Als u naar al uw onderzoek kijkt, op welke plekken kun je dan het beste zoeken om iemand te leren kennen?

‘Als je wilt weten hoe extravert iemand is, is het goed om naar zijn Facebook-pagina te kijken of hem in het echt te ontmoeten. Maar als je wilt weten hoe consciëntieus iemand is en in hoeverre hij openstaat voor nieuwe dingen, is het juist slim om in zijn huis te gaan kijken.

In een gesprek kun je bijvoorbeeld wel een uur lang doen alsof je heel open minded bent, maar je huis verraadt je. Bijvoorbeeld als je maar één soort muziek hebt, of één soort boeken. Hoe neurotisch iemand is, is lastiger te vast te stellen. Blijkbaar houden we onze demonen zo veel mogelijk voor onszelf.’

Waarom bent u zo gemotiveerd om aanwijzingen over iemands persoonlijkheid te vinden?

‘Ik denk dat we allemaal geïnteresseerd zijn in andere mensen.

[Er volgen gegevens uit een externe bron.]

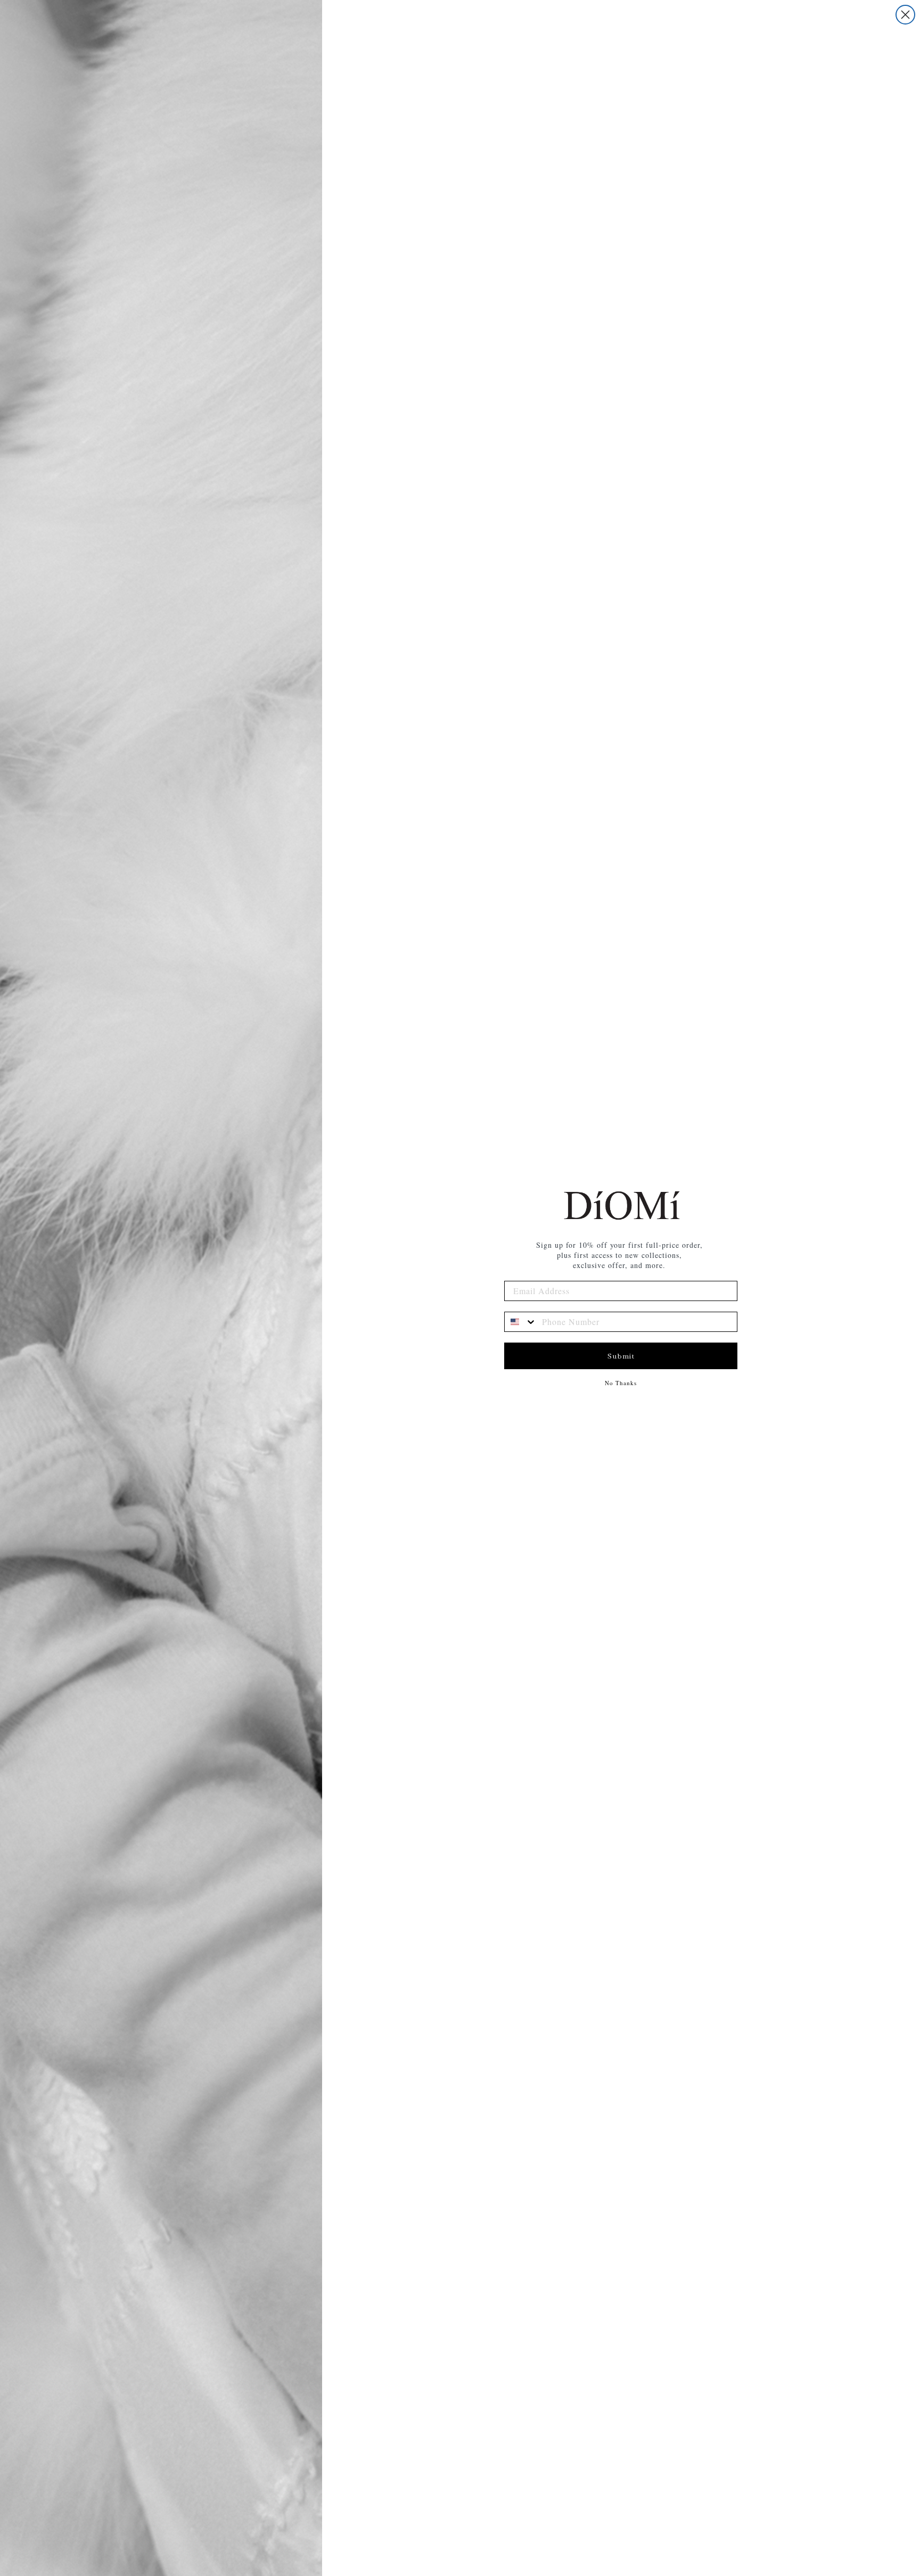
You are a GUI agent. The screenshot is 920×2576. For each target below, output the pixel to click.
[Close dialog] (905, 14)
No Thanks (621, 1383)
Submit (621, 1356)
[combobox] (521, 1321)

Omdat zij ons de grootste kansen bieden, maar ook de grootste bedreiging voor ons vormen.

Je succes en macht worden bijvoorbeeld voor een groot deel bepaald door de vraag of je met andere mensen kunt werken. Hoe word je president? Je hoeft niet sterker te zijn dan andere mensen, maar je moet begrijpen hoe andere mensen in elkaar zitten, wat hen beweegt en hoe je hen aan je bindt.

Mijn boek heeft erg goed verkocht in Zuid-Korea. Een Koreaanse journalist vroeg me of ik wist waarom. Zelf had ik geen idee, maar zijn theorie was dat er in Zuid-Korea onlangs veel schandalen zijn geweest, waardoor het vertrouwen in andere mensen was geschonden.

Daarom zouden de Koreanen op zoek zijn naar alternatieve manieren om over andere mensen te leren, om erachter te komen hoe ze werkelijk in elkaar zitten.’